Exercise material:
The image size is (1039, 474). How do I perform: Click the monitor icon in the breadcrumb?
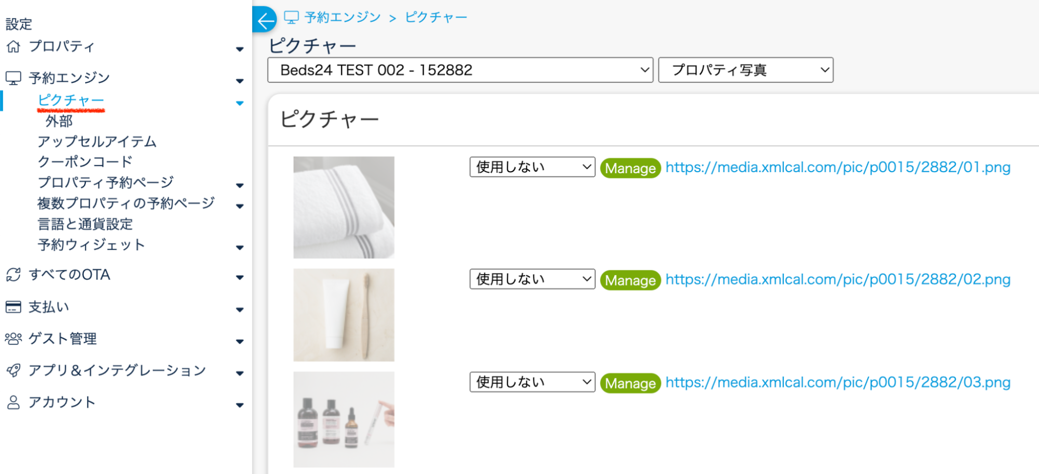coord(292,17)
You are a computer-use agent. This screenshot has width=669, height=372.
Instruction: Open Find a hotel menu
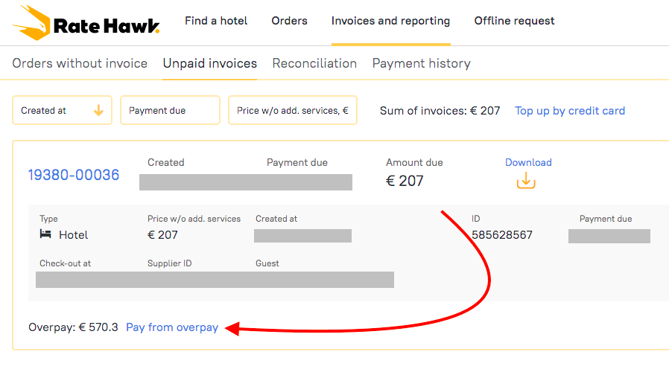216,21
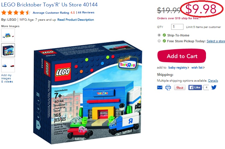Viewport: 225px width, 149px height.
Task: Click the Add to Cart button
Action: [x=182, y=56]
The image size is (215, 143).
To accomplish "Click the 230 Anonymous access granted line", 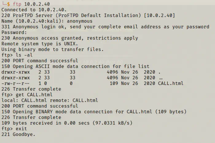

--

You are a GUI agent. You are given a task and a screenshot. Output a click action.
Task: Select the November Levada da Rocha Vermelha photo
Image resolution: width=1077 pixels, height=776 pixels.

Exercise details:
In the listing above, the required lines run from the line with "The image size is (215, 143)." through the line with "the 230 Anonymous". Output exactly those lines, omitting pictures.

Your response:
The image size is (215, 143).
To accomplish "Click the 230 Anonymous access granted line", 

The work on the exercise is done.